Fine, a Unitarian Universalist Church of Spokane member who works at Planned Parenthood, addressed that workshop attendee’s issue, and many more. Our Whole Lives (OWL), the human sexuality class many UUs know as a religious education offering for middle and high school students, anchored Fine’s work at Pine Lodge. “It was a patchwork of OWL, and frankly, I really let the interests of the women guide the flow of the curriculum,” she says. She defined success by how well she answered inmates’ questions. “The most notable thing for me was that the idea of self-determination and respect was welcome—and I think that a lot of these women had not experienced self-determination and respect for their sexual selves.”
Fine’s workshop at Pine Lodge represents just one of a growing number of OWL courses offered beyond congregational walls. Requests from other denominations, parents, and secular organizations have crept up noticeably over the past two years, says Melanie Davis, Our Whole Lives program associate at the Unitarian Universalist Association. “I think people are hearing about it more, and because OWL is secular, it can be used in any context as long as they’re on board with OWL values. Parents are just wanting something for their kids.”
Introduced in 1999, OWL is a set of human sexuality curricula co-developed by the UUA and the United Church of Christ. There are six OWL curricula (grades K–1, 4–6, 7–9, 10–12, young adult, and adult); a curriculum for adults aged 50 and older will be released next year.

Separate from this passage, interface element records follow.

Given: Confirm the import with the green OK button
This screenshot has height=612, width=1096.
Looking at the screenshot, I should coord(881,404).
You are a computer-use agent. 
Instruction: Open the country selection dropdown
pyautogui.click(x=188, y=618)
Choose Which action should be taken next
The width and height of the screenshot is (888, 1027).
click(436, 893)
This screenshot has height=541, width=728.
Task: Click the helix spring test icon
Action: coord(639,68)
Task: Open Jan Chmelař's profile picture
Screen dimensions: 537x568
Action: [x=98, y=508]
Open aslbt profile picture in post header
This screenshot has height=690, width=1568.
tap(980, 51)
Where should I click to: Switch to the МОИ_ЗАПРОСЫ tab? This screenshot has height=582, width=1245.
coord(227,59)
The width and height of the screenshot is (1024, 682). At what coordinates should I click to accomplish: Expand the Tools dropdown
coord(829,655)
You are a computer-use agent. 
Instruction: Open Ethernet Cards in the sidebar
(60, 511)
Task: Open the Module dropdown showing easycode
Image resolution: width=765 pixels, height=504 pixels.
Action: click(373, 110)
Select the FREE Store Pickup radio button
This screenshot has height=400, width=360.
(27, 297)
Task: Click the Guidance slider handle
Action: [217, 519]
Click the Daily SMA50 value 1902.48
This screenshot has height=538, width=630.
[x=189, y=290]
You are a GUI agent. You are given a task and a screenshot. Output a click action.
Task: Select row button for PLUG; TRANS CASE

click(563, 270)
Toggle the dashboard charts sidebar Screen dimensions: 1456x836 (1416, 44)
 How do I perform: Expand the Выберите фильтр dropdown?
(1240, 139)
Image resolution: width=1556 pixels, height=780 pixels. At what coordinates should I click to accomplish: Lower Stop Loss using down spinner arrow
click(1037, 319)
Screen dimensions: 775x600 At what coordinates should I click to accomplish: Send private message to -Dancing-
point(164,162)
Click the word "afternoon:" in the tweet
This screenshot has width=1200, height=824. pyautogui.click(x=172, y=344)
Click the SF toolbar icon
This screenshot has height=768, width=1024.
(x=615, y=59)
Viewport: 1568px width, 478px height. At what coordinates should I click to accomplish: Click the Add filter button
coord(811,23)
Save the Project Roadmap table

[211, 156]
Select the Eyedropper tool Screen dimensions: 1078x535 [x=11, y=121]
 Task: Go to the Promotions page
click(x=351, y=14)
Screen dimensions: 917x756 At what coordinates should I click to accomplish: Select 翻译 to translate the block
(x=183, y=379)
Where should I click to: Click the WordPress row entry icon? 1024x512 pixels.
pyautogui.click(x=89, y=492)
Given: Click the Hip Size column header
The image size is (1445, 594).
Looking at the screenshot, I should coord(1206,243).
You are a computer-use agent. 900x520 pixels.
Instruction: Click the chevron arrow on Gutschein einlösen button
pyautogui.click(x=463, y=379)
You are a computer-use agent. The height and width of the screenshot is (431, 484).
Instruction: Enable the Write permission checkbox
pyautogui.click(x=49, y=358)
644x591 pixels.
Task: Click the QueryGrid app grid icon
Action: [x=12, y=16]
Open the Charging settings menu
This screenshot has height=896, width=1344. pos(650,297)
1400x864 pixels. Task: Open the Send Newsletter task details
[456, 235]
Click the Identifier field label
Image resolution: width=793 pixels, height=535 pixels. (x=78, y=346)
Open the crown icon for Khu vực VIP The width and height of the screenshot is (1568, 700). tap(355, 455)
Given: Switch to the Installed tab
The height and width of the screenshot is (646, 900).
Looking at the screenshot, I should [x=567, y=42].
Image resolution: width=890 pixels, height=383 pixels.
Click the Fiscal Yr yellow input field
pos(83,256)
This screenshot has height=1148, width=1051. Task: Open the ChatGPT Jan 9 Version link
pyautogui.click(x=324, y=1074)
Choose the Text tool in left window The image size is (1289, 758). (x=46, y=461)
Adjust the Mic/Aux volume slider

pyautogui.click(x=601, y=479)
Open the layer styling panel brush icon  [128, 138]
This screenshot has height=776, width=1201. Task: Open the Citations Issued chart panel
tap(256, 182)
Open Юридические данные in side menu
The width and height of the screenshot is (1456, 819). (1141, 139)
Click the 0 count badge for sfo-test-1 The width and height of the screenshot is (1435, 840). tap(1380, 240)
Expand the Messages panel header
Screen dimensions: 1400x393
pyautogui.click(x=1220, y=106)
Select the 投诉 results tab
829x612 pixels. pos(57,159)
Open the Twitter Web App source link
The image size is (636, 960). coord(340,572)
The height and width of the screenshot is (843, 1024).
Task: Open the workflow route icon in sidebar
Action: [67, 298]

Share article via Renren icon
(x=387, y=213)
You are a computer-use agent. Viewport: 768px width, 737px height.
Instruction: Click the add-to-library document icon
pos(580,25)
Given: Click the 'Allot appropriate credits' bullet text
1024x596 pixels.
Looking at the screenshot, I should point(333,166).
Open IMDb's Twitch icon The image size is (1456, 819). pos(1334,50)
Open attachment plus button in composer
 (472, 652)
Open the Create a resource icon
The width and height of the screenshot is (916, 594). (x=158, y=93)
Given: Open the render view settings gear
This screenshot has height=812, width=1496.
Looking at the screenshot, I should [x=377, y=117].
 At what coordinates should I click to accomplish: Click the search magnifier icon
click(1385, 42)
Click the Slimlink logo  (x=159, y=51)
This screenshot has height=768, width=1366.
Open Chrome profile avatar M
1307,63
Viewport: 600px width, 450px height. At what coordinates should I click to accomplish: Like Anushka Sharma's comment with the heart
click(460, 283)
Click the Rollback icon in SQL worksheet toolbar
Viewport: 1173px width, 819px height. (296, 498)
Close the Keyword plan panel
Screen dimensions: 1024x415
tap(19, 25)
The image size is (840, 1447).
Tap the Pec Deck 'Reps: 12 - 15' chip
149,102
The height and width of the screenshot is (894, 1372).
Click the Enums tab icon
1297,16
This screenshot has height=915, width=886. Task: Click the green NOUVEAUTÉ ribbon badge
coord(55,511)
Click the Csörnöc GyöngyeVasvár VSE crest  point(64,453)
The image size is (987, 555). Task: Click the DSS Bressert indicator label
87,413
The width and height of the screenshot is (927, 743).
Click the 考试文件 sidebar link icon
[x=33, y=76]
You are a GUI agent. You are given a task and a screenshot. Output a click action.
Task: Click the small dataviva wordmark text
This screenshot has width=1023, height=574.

Facilitators also use the supplemental Sexuality and Our Faith publication when they’re teaching in an exclusively UU or UCC context. While other faith traditions can choose to use and adapt the supplement, all other permutations of OWL (generally known as “OWL-Out”) may draw only from the secular OWL curricula.
The UUA’s Faith Development Office launched a one-time OWL-Out grant program in spring 2016. Grant-funded programs wrapped up several months ago. Eight grant recipients, including at-risk youth programs, a charter school, Planned Parenthood, and congregations, received the money they needed to offer OWL in their settings. “We were really trying to get groups who wouldn’t otherwise benefit from Our Whole Lives,” says Davis.
OWL facilitators throughout the country have stories to tell about their OWL-Out experiences: UU World has heard from facilitators using OWL curricula at a Montessori school in Minnesota, a Quaker congregation in Philadelphia, a Waldorf/homeschool group in Washington State, a program for sex offenders in Kentucky, the University of Louisville’s peer sexuality program, and a Presbyterian church in North Carolina.
In Arlington, Massachusetts, the town’s community education program offered middle school OWL for the first time last fall and winter. The sixteen-week, $320 course for eighth- and ninth-graders sold out in short order, and attendance was excellent. Arlington Community Education’s Youth Program Coordinator Andrea Loeb says the class, offered as an “experiment,” is slated for a return. Class co-facilitator and First Parish UU Arlington member Lynn Rosenbaum describes participants as “extremely liberal, extremely open-minded.”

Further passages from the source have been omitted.